The book also tackles the larger and thornier ethical questions of the use of AI. While it isn’t always portrayed in the best light, a theme of the book is that, often, AI’s failings reflect those of their human creators.
Take AIs trained to recommend job applicants by comparing past applicants to the eventual hiring decisions made: The problem is that, even when those systems are billed as removing bias from the equation, the AI is essentially just predicting who would have been hired based on historical data. So, if past hiring decisions were biased towards white men, it’s quite likely the AI will be too. In 2018, New Atlas reported on how facial recognition software can amplify bias, as well as IBM’s efforts to counter inherent bias in AI.
"There are uses of AI that I really don’t think can be used responsibly," Shane says. "One of these is gender-recognition: the idea that you can get a picture of somebody’s gender by looking at them, and all the possible uses you could think of for such an algorithm. All of these are inherently harmful, inherently exclusionary, and I think gender-recognition is one of these kinds of algorithms that just shouldn’t be built and can never work. You can ask the question 'can fire act ethically?' No, it just does what it does. You have to know what it will do and how to control it. We have to check to make sure they’re doing what they’re supposed to do. Never trust a neural net."
And yet Shane is optimistic for the future of AI, particularly in the realm of creativity. "There’s a lot of interesting stuff that I can’t wait to play with. I’d love to see a movie with AI-generated graphics or see some more games like AI Dungeon that are using AI to expand the gameplay and make things more flexible. There’s so much creative possibility. I’ve been trying my hand at writing some short stories that deal with different sides of AI or types of AI that are more like today’s AI."

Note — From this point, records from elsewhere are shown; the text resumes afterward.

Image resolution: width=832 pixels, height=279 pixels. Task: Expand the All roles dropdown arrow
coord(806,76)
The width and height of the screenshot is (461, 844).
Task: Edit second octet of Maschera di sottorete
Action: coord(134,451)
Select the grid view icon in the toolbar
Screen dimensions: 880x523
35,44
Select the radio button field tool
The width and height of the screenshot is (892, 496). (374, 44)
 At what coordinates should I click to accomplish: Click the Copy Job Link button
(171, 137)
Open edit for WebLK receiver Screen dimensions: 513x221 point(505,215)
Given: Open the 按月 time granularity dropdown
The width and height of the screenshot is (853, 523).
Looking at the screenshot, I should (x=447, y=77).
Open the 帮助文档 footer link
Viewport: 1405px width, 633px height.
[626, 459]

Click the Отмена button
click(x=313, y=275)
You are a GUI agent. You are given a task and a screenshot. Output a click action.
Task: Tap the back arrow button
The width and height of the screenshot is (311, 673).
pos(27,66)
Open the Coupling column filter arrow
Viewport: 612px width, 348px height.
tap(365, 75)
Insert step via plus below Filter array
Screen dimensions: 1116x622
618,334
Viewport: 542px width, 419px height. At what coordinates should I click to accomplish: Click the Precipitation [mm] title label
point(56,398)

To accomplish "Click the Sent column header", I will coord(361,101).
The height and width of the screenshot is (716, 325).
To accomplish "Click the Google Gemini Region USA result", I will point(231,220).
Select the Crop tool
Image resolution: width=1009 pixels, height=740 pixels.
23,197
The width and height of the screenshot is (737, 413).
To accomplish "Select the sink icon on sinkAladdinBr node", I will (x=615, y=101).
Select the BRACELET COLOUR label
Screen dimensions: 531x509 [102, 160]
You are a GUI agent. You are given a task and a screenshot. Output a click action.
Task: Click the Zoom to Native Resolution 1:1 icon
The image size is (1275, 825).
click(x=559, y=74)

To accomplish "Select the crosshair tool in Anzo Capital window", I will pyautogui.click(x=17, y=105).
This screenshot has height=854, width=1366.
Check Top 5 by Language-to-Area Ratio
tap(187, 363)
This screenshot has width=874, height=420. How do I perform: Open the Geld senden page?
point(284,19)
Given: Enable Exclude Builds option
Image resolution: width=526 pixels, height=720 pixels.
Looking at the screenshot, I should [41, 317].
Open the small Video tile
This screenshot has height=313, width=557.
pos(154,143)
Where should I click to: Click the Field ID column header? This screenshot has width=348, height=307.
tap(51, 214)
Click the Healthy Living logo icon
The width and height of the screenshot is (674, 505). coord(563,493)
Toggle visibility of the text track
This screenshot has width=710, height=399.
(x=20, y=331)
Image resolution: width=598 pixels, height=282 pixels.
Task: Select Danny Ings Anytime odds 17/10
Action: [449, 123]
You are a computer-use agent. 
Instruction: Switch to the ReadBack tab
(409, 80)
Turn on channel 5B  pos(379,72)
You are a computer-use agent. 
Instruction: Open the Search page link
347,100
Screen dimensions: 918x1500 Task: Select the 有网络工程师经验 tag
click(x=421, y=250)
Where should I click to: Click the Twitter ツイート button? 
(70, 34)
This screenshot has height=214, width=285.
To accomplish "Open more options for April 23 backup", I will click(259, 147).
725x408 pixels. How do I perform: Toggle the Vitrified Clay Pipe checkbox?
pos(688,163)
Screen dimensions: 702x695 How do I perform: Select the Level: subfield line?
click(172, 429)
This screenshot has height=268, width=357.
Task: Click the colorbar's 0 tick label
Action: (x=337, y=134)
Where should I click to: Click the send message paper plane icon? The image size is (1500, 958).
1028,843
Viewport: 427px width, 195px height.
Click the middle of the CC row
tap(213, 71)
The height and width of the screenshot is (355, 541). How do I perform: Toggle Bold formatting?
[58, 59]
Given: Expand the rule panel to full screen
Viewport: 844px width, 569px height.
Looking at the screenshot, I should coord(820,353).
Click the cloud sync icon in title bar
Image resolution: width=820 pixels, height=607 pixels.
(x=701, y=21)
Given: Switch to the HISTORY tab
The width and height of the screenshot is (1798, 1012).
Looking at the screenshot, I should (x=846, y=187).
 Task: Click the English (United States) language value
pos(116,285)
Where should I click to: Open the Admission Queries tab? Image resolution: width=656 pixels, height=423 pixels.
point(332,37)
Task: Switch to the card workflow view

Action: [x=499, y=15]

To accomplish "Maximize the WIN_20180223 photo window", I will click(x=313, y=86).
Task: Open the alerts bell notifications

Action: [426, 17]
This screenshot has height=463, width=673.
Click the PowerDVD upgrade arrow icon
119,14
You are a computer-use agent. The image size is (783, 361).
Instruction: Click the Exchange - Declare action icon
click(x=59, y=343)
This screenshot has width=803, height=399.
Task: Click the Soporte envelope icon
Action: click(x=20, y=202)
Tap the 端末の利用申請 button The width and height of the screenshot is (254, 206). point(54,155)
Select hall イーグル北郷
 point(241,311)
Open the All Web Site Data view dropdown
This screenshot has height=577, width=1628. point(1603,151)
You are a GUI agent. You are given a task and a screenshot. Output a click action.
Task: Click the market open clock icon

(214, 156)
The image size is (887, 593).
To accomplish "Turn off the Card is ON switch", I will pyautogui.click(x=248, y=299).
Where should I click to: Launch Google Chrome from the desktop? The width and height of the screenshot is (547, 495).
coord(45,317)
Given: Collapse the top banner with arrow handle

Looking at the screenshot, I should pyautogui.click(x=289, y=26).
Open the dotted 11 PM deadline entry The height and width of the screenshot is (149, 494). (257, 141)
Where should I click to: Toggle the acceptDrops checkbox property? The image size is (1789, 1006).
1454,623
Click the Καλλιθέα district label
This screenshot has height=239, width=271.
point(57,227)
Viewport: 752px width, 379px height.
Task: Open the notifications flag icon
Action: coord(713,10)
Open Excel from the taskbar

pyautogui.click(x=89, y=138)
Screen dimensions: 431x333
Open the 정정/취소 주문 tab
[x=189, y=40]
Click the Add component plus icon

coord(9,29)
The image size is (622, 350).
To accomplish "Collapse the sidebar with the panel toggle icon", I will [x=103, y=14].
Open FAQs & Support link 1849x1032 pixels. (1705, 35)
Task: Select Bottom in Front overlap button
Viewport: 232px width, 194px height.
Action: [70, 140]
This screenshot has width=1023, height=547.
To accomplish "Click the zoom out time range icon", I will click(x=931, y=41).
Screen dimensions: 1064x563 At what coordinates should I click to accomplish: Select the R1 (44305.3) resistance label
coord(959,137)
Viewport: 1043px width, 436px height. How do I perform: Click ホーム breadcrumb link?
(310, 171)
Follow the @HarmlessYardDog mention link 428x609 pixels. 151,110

One story, styled as a New York Times op-ed from the future, is about self-driving scooters which turn feral thanks to their evolutionary programming.
"One of the things I really wanted to do was make sure it featured a narrow AI that was not more complicated than what we have today. In fact in my story the scooters are developed in 2020. We pretty much have the technology to do that now. The science fiction part is then imagining what would happen if they were just left to evolve."
You Look Like a Thing and I Love You is available now. It's simultaneously an excellent primer in AI and a funny and absorbing read in its own right. Shane's experiments in neural networks continue.